Lifecycle management supports multiple types of lifecycle rules. You can easily manage data lifecycles in data lakes by creating different lifecycle rules to save storage costs. This topic describes the basic operations of lifecycle rules.
Feature description
You can use lifecycle management to configure data management rules for databases and tables in a data lake. You can convert the storage class of data on a regular basis based on the following rule types: Last Access Time of Data, Partition Value By Time, Partition/Table Creation Time, and Last Partition/Table Update Time. This reduces data storage costs.
Scenarios
A large amount of historical database or table data is stored in data lakes. The historical data is no longer used for your business over time. In this case, you want to convert the storage class of the historical data to Infrequent Access (IA), Archive, or Cold Archive to save costs. Examples:
Order tables. The partitions of order tables are created based on the time, such as the partition named 20220101. Only the order table data of the last three years needs to be analyzed. The storage class of the historical partition data must be changed to Cold Archive to reduce storage costs. In this case, you can configure periodic archiving based on the Partition Value By Time rule type.

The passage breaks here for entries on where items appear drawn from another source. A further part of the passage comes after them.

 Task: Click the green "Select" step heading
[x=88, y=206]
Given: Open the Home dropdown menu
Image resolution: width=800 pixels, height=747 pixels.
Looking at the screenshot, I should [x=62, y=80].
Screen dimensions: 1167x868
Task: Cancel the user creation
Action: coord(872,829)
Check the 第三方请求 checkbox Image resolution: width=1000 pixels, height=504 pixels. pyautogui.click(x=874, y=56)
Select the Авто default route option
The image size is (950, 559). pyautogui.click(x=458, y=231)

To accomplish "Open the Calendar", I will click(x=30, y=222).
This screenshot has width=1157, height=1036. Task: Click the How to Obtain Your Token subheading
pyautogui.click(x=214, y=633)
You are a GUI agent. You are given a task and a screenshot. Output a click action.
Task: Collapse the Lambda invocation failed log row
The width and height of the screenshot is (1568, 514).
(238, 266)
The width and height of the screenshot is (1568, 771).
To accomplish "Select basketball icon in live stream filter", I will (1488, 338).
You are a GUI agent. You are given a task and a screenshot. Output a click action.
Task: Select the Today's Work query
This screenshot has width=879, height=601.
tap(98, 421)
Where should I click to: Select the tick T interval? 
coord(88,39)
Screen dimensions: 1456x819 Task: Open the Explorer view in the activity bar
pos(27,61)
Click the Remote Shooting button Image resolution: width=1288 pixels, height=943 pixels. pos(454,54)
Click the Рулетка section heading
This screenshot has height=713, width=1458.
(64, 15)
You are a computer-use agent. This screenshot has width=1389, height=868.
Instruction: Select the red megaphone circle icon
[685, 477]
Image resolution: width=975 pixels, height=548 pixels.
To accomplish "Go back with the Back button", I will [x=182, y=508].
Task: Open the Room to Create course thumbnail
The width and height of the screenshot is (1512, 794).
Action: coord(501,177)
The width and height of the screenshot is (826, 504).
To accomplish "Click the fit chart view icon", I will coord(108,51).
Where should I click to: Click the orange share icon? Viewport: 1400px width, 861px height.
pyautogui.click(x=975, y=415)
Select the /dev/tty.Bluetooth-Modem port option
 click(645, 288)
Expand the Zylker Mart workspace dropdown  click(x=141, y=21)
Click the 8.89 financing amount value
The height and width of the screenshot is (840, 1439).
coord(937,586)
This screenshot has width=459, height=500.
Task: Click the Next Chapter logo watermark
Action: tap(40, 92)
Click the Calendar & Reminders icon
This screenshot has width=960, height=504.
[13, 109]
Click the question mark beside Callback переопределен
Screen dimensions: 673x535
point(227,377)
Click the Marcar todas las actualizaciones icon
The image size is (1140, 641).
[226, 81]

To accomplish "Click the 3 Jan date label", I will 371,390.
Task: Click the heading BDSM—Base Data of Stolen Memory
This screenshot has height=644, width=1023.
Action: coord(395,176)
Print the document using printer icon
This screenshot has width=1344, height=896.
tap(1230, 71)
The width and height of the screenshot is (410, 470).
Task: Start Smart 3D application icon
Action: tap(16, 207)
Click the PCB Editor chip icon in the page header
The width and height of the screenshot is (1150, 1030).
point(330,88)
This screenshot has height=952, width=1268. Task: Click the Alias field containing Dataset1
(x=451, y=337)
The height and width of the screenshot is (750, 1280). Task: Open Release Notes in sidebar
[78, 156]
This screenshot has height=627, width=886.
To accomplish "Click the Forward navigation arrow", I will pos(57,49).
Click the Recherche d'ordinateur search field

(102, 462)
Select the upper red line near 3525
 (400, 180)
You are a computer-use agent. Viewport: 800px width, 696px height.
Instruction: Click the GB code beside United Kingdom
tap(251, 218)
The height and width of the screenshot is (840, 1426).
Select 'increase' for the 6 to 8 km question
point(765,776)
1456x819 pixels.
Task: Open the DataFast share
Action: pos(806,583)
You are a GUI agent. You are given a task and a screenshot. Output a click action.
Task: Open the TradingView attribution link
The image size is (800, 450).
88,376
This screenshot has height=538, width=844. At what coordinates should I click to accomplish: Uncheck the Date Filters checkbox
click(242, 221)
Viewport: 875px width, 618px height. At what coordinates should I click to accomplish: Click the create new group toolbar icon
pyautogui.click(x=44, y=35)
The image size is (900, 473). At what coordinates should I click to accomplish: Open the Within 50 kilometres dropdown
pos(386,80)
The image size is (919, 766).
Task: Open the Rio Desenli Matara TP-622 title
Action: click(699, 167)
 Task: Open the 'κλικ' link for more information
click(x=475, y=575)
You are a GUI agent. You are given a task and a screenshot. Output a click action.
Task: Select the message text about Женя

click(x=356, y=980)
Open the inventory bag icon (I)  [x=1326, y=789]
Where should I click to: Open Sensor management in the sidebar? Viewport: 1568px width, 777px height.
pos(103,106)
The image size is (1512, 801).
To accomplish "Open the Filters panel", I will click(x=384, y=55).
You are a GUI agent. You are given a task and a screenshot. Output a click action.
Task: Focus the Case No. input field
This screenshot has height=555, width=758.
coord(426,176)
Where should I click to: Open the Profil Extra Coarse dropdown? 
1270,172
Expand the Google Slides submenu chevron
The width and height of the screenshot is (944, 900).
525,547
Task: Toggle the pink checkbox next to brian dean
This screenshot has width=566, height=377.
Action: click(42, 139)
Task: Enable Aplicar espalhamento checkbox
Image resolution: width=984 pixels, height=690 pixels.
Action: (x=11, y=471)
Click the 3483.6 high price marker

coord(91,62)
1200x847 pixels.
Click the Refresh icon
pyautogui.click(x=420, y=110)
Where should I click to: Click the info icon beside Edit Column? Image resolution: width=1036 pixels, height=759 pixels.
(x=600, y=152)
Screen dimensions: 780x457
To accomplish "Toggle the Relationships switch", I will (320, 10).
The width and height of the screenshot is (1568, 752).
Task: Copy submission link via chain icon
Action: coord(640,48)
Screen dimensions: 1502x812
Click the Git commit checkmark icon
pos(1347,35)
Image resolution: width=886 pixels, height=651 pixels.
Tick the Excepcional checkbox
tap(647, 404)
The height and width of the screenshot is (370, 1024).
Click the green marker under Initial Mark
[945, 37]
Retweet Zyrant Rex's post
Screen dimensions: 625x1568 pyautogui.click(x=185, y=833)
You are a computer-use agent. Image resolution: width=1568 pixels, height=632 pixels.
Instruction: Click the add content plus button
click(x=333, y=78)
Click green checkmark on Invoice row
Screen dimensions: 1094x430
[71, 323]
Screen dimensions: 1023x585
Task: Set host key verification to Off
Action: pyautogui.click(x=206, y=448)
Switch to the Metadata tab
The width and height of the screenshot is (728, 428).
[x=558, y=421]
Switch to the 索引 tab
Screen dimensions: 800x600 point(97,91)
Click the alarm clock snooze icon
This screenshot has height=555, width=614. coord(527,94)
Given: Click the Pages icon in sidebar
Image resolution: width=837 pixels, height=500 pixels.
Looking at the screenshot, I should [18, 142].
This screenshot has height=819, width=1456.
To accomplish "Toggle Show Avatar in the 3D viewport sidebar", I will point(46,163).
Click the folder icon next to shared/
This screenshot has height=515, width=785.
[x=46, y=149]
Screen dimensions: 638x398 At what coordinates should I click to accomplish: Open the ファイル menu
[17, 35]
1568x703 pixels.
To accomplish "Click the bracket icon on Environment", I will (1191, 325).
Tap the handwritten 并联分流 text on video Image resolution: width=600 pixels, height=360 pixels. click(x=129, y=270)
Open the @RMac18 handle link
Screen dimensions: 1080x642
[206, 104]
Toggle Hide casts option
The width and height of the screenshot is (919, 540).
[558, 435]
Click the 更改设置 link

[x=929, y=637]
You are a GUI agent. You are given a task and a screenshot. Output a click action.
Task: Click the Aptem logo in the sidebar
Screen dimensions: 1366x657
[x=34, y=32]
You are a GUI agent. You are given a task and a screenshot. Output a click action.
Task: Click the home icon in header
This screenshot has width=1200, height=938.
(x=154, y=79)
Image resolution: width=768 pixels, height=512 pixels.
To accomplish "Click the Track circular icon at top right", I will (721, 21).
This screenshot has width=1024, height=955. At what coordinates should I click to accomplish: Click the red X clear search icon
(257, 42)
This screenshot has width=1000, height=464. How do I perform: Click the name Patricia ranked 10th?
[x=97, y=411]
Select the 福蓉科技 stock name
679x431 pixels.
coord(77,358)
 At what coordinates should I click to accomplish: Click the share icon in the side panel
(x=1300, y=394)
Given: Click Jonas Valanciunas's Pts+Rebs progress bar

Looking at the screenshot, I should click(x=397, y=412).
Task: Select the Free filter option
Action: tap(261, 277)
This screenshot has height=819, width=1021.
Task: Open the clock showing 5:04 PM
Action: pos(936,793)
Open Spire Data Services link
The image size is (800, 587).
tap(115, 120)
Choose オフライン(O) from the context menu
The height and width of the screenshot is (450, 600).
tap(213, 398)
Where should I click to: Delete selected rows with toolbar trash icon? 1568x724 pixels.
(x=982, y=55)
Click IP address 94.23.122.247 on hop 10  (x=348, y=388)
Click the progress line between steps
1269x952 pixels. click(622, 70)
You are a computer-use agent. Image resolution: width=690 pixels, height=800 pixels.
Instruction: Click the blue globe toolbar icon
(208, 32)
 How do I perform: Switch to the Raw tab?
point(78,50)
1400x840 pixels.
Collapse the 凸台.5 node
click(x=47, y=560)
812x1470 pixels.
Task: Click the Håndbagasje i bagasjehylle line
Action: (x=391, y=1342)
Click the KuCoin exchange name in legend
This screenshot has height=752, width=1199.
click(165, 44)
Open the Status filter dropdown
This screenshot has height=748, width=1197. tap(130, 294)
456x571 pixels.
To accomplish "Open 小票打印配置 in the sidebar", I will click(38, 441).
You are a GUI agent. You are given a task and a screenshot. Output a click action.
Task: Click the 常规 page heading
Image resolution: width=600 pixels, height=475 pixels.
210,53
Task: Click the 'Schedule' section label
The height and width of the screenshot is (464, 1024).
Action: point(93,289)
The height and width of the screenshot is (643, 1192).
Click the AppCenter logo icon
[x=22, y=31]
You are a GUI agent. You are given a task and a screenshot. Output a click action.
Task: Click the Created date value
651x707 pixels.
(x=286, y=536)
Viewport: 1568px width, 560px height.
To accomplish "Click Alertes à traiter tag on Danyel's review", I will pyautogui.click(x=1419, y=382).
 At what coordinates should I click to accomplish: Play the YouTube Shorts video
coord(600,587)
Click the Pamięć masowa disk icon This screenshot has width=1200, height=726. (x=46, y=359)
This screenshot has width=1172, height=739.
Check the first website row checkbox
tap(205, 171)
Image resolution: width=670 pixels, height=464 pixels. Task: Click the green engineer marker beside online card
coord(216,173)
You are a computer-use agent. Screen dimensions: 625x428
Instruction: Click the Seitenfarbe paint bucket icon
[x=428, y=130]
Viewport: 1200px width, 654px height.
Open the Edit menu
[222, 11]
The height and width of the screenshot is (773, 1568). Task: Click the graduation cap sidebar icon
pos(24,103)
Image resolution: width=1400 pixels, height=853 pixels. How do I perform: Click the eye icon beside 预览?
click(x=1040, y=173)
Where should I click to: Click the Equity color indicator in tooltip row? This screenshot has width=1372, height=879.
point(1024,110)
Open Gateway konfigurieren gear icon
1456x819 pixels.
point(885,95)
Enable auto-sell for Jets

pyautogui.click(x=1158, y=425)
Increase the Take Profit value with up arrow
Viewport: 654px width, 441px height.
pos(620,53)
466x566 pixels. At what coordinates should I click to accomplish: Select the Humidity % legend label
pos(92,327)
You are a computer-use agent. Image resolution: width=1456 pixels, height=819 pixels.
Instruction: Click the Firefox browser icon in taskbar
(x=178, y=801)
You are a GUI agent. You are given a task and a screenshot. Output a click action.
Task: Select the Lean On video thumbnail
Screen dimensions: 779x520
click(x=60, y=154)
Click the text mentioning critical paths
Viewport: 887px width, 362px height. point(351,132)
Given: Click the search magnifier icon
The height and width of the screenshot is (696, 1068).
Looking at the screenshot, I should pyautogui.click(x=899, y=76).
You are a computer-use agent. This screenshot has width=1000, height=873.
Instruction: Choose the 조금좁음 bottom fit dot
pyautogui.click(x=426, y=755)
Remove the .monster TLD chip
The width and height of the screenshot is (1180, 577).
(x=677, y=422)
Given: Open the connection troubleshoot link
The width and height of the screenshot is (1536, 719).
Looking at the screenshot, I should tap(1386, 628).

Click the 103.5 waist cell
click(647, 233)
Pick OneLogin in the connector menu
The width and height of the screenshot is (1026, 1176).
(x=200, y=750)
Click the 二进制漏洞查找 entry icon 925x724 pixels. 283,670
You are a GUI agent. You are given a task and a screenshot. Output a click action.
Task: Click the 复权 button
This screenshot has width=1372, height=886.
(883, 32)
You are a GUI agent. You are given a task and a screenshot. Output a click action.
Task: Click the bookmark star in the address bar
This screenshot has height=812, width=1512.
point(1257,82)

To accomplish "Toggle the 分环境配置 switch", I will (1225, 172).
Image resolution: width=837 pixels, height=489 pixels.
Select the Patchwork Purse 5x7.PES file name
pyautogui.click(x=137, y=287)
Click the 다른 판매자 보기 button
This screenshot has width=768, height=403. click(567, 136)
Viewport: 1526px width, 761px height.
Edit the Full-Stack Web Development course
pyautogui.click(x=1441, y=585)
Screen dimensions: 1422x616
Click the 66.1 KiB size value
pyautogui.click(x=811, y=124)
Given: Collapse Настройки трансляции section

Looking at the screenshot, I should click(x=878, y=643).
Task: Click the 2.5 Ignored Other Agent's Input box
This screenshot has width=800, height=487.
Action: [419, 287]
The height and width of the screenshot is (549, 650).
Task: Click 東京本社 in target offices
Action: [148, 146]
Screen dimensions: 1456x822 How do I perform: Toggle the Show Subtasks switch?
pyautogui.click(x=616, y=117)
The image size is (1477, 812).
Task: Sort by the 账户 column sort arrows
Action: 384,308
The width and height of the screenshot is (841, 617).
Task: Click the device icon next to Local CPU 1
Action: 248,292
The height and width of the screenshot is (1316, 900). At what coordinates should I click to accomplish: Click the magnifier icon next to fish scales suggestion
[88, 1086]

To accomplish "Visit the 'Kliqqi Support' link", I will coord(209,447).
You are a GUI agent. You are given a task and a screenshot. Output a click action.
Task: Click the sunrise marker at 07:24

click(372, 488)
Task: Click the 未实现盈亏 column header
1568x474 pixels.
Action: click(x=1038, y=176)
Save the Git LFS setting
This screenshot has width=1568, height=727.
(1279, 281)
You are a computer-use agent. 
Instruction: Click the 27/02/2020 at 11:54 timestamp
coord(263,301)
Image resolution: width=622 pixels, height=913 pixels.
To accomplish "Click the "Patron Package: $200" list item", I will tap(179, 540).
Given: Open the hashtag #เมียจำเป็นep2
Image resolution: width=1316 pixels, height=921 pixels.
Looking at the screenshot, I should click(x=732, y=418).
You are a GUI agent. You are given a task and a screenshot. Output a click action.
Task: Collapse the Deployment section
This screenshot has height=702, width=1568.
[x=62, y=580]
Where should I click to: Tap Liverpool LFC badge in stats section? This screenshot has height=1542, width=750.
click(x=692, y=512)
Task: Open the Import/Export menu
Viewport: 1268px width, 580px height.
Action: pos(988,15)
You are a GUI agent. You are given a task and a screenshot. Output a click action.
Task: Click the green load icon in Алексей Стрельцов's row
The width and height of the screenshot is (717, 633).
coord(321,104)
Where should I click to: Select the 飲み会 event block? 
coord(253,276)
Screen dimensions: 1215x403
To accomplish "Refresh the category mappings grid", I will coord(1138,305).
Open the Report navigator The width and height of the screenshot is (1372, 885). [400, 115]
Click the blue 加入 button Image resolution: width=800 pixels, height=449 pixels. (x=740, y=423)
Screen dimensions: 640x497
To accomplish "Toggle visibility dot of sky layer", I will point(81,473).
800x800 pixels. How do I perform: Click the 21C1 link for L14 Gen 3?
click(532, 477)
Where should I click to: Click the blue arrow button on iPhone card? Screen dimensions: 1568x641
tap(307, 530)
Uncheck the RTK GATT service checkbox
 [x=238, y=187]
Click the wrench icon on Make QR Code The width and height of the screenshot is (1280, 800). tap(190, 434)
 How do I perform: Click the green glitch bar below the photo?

Database A of Business A. Business A is no longer actively developing, and thus the historical data must be temporarily archived in Database A. You can change the storage class of data in Database A from IA, Standard, or Archive to Cold Archive.
Limits
Metadata is managed by using Data Lake Formation (DLF), and the data is stored in Object Storage Service (OSS).
Unstructured data management is not supported. If you require unstructured data management, see Lifecycle in SS documentation.
Billing
If you want to use the lifecycle management feature, the following fees are involved:
The lifecycle management feature of DLF is in public preview. This feature is free of charge.
For more information about the fees related to lifecycle rules, see Fees related to lifecycle rules.
Precautions
If the storage class of data is changed to Archive or Cold Archive, the data cannot be accessed by compute engines. You must manually restore the data before you use the data, and related fees are generated. For more information, see Overview and Convert storage classes.
Configure the lifecycle rules based on your business requirements.
If the storage class of data is changed to IA, the performance of the data is degraded when the data is accessed by compute engines. Configure lifecycle rules based on your business requirements.
After you turn on the Execution Scheduling switch for lifecycle rule tasks, the lifecycle rule tasks are periodically executed every night and take effect before 08:00 the next day. For lifecycle rule tasks that are manually executed, the lifecycle rule tasks immediately take effect after they are executed.
Instructions
Prerequisites
OSS is activated. If you have not activated OSS, go to the OSS console to activate OSS.
The permissions on databases and tables for lifecycle management are subject to data permission control enforced by DLF. Consequently, you can configure lifecycle rules only for databases and tables within your authorized permissions.
Create a lifecycle rule
Perform the following steps to create a lifecycle rule:
Log on to the Data Lake Formation console.
In the left-side navigation pane, choose Lake Management > Lifecycle Management.
Click Create Rule to configure the rule.
Fill in the basic information: Name, Description, Catalog List, Resource Type.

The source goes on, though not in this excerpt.